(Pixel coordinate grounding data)
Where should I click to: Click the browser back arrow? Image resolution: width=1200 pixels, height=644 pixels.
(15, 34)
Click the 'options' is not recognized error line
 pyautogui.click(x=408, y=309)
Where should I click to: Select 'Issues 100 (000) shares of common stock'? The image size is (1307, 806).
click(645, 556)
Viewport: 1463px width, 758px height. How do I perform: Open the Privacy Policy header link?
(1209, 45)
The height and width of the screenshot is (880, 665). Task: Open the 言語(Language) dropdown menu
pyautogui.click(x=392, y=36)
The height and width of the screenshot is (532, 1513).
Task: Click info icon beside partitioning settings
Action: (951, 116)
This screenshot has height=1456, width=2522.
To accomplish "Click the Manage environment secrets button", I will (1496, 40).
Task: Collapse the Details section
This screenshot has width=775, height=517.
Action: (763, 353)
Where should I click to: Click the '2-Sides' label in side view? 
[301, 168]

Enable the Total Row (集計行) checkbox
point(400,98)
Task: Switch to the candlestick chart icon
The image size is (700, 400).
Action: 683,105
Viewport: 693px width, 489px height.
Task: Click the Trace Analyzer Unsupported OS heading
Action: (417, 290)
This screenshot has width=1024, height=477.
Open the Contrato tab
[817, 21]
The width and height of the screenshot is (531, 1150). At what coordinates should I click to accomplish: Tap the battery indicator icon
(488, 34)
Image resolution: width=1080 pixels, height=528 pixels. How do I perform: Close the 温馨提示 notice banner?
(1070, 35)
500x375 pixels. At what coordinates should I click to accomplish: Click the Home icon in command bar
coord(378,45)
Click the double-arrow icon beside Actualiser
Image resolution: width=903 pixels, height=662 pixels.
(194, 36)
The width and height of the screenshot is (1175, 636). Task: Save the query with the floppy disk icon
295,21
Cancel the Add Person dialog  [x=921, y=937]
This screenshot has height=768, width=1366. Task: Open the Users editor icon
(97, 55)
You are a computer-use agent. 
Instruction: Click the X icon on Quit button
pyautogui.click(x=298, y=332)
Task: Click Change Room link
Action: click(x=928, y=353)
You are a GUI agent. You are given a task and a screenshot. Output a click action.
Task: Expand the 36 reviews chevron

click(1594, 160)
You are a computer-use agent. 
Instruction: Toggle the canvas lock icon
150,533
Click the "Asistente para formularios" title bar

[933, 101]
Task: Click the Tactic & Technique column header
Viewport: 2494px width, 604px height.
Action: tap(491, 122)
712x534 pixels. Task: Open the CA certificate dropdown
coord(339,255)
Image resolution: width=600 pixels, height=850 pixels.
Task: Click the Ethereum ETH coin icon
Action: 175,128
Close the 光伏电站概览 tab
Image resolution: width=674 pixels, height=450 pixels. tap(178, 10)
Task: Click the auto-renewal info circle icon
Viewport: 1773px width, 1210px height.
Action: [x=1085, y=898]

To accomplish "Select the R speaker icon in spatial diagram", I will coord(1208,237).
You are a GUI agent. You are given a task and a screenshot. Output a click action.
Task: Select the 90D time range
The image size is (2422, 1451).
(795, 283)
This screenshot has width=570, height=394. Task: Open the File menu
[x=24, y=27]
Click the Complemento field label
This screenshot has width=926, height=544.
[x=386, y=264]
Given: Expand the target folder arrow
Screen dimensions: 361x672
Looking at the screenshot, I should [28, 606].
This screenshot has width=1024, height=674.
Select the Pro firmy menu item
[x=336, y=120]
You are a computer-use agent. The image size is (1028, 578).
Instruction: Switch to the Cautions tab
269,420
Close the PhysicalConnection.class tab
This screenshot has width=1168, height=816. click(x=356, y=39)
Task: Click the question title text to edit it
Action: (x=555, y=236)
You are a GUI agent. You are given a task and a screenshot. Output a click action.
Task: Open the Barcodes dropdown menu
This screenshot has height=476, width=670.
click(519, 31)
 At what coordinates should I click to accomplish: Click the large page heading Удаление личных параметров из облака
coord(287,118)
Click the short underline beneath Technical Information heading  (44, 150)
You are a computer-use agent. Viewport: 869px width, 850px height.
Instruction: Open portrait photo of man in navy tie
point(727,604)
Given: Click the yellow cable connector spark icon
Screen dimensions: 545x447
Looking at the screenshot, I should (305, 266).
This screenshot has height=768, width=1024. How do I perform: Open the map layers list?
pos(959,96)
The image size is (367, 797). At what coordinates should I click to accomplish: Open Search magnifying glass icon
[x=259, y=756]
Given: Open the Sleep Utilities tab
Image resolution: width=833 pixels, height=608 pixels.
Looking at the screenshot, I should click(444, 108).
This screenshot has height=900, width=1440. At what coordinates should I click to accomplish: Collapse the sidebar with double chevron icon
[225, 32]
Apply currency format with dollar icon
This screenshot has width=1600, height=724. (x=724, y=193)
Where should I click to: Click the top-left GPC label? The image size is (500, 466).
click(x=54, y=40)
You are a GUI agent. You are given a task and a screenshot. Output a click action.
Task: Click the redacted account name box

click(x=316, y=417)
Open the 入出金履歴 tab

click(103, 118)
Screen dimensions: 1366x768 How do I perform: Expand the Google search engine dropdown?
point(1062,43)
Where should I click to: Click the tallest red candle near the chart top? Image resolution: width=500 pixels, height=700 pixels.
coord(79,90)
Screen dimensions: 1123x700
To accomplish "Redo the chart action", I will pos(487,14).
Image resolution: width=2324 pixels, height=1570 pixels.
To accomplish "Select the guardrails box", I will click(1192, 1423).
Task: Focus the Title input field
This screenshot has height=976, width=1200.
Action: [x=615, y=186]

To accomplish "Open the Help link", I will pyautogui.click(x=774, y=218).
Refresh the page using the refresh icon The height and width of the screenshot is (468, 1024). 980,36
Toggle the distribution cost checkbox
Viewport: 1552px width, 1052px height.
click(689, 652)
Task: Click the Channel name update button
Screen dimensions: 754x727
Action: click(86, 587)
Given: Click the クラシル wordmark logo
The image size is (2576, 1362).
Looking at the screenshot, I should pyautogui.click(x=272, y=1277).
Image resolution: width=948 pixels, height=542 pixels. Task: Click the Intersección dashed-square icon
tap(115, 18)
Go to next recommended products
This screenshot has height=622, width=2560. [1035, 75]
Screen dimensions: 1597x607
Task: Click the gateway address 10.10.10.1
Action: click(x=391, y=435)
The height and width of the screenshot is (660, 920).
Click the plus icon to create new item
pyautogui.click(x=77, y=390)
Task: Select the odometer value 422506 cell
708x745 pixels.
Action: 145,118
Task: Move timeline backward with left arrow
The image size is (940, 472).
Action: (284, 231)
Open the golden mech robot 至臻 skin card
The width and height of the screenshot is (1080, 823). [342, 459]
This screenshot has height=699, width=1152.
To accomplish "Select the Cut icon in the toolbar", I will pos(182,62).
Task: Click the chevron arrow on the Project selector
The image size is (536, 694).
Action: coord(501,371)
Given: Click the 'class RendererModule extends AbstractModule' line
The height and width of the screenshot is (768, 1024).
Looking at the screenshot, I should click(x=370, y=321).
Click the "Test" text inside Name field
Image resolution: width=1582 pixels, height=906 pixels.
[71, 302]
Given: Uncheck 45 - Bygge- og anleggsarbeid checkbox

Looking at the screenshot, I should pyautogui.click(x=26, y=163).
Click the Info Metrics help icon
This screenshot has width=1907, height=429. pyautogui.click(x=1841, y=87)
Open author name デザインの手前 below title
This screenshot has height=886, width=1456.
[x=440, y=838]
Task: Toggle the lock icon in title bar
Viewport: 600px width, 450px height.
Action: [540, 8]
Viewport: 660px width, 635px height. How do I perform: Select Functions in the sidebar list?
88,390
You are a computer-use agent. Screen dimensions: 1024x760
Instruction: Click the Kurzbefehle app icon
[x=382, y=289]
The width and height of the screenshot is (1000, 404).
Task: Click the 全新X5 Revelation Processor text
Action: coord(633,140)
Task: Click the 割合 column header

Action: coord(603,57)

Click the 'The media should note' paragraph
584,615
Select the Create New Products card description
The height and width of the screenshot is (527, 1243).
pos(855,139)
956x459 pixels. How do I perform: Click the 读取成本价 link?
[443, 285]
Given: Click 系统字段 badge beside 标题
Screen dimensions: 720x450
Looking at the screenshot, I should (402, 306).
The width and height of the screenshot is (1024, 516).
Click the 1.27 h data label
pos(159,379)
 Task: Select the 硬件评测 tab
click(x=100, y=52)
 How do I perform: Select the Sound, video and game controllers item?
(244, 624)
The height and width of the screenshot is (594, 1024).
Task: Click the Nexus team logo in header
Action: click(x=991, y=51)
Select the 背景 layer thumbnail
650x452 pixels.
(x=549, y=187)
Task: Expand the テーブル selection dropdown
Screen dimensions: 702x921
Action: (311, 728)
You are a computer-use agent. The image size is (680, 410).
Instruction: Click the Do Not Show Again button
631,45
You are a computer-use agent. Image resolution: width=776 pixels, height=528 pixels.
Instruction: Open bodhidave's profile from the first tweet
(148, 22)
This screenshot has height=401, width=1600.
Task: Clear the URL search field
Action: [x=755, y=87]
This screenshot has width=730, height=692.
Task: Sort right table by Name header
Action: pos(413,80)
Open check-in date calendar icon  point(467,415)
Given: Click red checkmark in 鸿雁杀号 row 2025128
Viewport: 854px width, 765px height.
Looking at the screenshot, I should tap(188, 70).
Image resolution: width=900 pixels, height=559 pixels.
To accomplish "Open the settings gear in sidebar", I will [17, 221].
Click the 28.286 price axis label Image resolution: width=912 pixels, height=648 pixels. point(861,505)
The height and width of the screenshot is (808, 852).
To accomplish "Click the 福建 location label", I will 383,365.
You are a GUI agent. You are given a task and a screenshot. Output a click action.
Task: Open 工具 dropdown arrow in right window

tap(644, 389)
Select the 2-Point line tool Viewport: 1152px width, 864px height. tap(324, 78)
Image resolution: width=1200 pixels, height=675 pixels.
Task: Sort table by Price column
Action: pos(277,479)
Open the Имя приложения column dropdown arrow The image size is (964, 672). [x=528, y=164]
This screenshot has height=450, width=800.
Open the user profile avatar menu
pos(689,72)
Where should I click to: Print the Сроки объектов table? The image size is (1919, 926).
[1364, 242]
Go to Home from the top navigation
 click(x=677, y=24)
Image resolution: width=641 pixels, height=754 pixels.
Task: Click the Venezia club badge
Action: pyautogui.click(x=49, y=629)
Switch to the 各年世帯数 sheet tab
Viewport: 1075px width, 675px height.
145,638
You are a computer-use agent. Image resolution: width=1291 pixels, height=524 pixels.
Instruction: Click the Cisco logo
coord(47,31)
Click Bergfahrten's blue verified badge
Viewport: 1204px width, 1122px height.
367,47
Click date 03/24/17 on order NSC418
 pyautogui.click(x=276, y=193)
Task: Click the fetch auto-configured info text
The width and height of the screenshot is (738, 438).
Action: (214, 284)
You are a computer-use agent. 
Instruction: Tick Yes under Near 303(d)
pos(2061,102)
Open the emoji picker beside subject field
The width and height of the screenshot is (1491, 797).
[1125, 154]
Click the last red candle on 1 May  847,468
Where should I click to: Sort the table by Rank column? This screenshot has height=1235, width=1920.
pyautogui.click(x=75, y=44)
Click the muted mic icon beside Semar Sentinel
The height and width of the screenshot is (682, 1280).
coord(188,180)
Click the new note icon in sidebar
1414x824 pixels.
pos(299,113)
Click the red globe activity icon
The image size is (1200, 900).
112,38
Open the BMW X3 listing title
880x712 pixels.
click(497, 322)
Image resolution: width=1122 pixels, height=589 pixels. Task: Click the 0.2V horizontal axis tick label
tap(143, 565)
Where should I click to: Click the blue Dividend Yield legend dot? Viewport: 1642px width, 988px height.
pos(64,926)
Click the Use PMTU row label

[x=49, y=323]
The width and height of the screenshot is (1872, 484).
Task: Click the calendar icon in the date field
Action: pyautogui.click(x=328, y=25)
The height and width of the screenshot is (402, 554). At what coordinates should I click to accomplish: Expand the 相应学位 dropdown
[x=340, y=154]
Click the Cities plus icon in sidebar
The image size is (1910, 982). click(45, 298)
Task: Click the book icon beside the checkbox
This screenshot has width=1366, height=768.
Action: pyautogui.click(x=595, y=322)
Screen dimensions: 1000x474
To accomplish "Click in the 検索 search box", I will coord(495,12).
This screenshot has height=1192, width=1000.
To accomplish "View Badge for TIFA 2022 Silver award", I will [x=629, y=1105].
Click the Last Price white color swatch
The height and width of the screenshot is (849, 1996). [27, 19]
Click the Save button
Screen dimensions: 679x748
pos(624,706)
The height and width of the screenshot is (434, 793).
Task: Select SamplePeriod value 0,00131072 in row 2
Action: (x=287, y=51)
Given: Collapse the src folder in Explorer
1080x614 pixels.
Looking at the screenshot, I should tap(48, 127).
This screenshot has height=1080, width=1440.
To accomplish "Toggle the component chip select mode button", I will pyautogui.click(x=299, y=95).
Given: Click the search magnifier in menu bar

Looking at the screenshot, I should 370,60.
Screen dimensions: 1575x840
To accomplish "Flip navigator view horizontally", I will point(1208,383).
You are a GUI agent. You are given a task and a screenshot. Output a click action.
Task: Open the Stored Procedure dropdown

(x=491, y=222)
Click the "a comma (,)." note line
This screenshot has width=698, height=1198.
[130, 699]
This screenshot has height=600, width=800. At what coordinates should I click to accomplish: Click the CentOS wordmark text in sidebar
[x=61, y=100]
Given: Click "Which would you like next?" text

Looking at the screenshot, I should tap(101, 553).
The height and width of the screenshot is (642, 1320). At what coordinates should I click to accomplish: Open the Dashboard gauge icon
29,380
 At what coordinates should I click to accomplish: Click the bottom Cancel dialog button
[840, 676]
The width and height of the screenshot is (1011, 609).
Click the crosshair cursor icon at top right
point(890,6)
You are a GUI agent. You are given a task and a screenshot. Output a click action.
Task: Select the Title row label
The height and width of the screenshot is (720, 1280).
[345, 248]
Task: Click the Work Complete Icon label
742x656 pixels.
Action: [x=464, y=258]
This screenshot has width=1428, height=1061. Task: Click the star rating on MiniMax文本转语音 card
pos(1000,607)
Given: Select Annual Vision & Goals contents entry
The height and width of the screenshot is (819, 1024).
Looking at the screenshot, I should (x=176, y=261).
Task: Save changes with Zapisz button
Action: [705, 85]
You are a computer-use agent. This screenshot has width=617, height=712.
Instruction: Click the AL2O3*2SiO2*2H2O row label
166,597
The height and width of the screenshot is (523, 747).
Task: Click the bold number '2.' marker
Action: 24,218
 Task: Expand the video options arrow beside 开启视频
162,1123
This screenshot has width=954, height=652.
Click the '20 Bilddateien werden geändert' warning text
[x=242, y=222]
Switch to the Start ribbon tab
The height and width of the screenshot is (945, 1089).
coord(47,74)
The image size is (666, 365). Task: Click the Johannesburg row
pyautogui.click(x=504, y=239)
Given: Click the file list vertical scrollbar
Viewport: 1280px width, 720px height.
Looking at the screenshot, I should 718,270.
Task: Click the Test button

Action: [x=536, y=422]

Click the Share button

• [TRY IT] Once you have counted the lines above that contain "folder", give that number alone.

• [RESULT OF THE TASK] 2